Как производительные силы ничего не создают каждый раз заново, на голом месте (такой случай реален только на заре человеческого развития), а определяют вид и характер изменений, происходящих внутри уже сложившейся системы производственных отношений, направление, в котором эволюционирует вся система в целом, так же точно дело обстоит и с развитием всех форм духовной культуры, с развитием и права, и политических учреждений, и философии, и искусства.
«Экономика ничего не создает заново, но… определяет вид изменения и дальнейшего развития имеющегося налицо мыслительного материала, но даже и это она производит по большей части не прямо, а косвенным образом» 1, – подчеркивал, как важнейшее отличие подлинного исторического материала от абстрактного рассуждательства вульгаризаторов, сводивших всю конкретную сложность реального процесса духовного развития к абстрактной фразе о том, что экономика первична, а все остальное — ее продукт, Энгельс.
Экономическое развитие общества всегда определяет в общем и целом направление, в котором эволюционируют (и революционизируются) политические учреждения, правовые формы, художественные и научные взгляды и т.д. Это так. Но действительный исторический материал тем и отличается от вульгарной имитации, что обязывает к конкретному рассмотрению этого процесса. А конкретный подход связан как раз с тем обстоятельством, что изменяющее воздействие экономики всегда имеет место «в рамках условий, предписываемых данной областью» 2, то есть один и тот же экономический сдвиг производит один эффект в сфере искусства, и совершенно другой, непохожий на него, — в сфере, скажем, права.
И трудность всегда заключается вовсе не в том, чтобы «свести» то или иное явление в сфере права или искусства к его экономической причине. Это не так трудно сделать. Но это и не есть исторический материализм. Марксистская философия вообще стоит не на точке зрения «сведения», а на точке зрения «выведения». То есть, она в каждом конкретном случае требует понять — почему данный сдвиг в экономике отразился в искусстве так, а не как-нибудь иначе, в сфере политики – опять-таки на свой лад и т.д.

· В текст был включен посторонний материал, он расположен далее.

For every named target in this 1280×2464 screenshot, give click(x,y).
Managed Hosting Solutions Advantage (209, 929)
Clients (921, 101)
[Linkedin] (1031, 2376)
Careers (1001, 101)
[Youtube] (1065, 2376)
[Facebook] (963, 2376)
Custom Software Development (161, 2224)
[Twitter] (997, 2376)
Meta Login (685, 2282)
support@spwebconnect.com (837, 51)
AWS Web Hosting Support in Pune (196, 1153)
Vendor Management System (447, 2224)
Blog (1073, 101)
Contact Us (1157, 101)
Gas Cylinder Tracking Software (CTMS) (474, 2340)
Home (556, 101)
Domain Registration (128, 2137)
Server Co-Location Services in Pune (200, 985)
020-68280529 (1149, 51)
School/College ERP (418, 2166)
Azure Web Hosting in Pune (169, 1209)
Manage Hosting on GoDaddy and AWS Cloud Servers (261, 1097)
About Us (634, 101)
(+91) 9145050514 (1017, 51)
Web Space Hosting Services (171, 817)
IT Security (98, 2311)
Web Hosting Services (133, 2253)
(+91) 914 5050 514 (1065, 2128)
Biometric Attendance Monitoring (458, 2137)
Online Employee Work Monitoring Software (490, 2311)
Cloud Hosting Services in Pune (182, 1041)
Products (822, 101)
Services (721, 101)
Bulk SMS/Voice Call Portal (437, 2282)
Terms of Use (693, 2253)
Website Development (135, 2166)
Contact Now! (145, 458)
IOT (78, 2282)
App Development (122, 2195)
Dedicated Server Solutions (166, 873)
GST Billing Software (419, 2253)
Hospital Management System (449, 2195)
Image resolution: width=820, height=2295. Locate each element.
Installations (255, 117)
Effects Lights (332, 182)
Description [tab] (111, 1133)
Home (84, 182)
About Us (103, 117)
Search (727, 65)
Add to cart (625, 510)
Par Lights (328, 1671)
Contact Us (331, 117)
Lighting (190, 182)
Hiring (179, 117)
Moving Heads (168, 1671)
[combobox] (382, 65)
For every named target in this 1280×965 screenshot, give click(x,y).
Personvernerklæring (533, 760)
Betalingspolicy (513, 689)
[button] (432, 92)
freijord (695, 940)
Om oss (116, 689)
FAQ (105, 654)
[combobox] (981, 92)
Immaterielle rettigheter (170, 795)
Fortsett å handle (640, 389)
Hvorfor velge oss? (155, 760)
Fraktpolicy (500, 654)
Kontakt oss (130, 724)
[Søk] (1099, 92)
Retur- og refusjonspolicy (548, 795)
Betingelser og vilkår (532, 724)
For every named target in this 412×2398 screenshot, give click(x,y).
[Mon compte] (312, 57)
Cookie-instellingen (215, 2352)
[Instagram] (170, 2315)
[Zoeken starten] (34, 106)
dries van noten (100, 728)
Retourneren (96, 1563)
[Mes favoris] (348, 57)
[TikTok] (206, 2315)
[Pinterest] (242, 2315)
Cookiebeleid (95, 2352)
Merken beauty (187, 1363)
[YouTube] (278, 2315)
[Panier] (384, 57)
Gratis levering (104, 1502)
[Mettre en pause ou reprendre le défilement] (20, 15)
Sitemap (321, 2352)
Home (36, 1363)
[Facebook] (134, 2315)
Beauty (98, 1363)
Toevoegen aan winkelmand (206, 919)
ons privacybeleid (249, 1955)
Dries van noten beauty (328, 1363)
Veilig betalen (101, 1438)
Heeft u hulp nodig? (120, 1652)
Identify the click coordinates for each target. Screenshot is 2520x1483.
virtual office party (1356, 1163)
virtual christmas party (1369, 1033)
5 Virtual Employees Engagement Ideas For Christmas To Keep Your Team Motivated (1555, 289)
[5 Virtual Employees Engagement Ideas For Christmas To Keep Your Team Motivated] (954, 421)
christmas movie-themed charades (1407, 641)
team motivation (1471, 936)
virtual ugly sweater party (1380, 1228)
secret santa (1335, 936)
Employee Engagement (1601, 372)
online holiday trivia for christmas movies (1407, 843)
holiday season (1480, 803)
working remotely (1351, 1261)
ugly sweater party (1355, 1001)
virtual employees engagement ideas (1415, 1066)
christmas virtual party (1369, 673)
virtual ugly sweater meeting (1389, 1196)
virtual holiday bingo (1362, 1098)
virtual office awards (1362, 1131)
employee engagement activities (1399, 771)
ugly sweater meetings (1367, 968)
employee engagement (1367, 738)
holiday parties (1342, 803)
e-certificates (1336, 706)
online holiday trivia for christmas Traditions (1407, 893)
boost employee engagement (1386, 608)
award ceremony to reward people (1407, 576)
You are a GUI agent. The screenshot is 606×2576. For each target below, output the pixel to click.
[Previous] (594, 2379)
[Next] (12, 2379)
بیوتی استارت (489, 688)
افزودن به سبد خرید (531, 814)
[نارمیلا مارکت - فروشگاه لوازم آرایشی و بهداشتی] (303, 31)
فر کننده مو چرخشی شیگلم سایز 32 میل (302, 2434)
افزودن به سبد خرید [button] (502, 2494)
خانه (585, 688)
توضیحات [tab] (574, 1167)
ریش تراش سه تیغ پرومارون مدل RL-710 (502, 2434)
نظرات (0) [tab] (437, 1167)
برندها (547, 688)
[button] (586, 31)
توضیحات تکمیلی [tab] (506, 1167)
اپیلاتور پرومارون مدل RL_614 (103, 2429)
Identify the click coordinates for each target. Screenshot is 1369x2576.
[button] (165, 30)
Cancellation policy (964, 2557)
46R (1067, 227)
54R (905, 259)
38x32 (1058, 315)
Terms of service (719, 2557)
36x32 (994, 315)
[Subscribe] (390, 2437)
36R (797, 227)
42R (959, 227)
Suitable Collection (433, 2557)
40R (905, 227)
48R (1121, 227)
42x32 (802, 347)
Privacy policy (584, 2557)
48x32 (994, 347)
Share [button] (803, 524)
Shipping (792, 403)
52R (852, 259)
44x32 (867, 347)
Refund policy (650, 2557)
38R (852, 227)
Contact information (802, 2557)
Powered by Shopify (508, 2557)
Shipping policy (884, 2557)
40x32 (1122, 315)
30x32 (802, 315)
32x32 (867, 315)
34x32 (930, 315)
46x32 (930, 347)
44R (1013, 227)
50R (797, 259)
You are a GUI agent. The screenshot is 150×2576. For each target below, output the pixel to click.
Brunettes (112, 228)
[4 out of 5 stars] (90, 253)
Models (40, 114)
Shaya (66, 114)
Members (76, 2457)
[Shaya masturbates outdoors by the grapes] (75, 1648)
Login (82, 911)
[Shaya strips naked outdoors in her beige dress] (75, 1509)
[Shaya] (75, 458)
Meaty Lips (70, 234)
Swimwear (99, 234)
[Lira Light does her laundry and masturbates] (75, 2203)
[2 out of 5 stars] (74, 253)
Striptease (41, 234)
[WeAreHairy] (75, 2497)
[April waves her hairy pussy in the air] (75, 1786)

Но такая задача как раз и предполагает теоретическое понимание той специфической «природы», через которую преломляется, отражаясь в ней, экономический сдвиг. Каждая из «надстроечных» сфер деятельности общественного человека должна быть понята и раскрыта как система исторически сложившихся конкретно специфичных для нее форм отражения экономики, сферы общественного бытия человека.
Поэтому-то все философские и логические принципы, которыми руководствовался Маркс в исследовании системы товарно-капиталистических отношений как исторически сложившейся системы взаимодействия, системы внутренне связанных форм экономической связи, применимы в любой науке, имеющей дело с относительно самостоятельной сферой «бытия» или «сознания», в любой естественной и общественной науке.
Проблема «рамок, предписываемых данной областью», — это и есть проблема системы форм, через которую преломляется всякое внешнее воздействие, всякое внешнее взаимодействие данной конкретности с другой конкретностью.
Теоретическая эстетика, например, должна вооружать искусствоведа, критика и самого художника системой категорий, выражающих собой те всеобщие и необходимые формы, через которые обязано преломиться всякое явление в том случае, если результатом такого отражения является произведение действительного искусства, а не внешне похожая на искусство подделка под него. Такая система категорий эстетики, разумеется, должна отличаться от систем формально толкуемых вечных и неизменных норм «художественности» столь же сильно, сколь сильно система категорий «Капитала» отличается от систем Рикардо или Смита.
Иными словами, система эстетических категорий обязана выражать исторически развившуюся систему, всеобщих форм художественного освоения мира общественным человеком. Как к таковой к ней применимы все методологические принципы, примененные в «Капитале».
То же самое относится, естественно, и к праву, и к этике, и к системе форм логического мышления, а тем самым и к наукам о них. В связи с этим возникает вопрос, как применять здесь такое, например, общеметодологическое требование, согласно которому конкретная абстракция должна обязательно фиксировать, отражать внутреннюю форму существования предмета?
Не приведет ли такое понимание к формально-идеалистическому представлению об искусстве или о логике как о сфере, обладающей «имманентным» движением? Возможно ли, не порывая с материализмом, вообще говорить о «внутренних» законах и формах мышления или искусства? Как можно вообще, говоря об искусстве или о процессе мышления, применить требование, согласно которому конкретная абстракция должна непременно фиксировать такую «форму бытия» предмета, которая одновременно является и всеобщим условием процесса в целом и его же собственным продуктом, продуктом взаимодействия всех других сторон целого?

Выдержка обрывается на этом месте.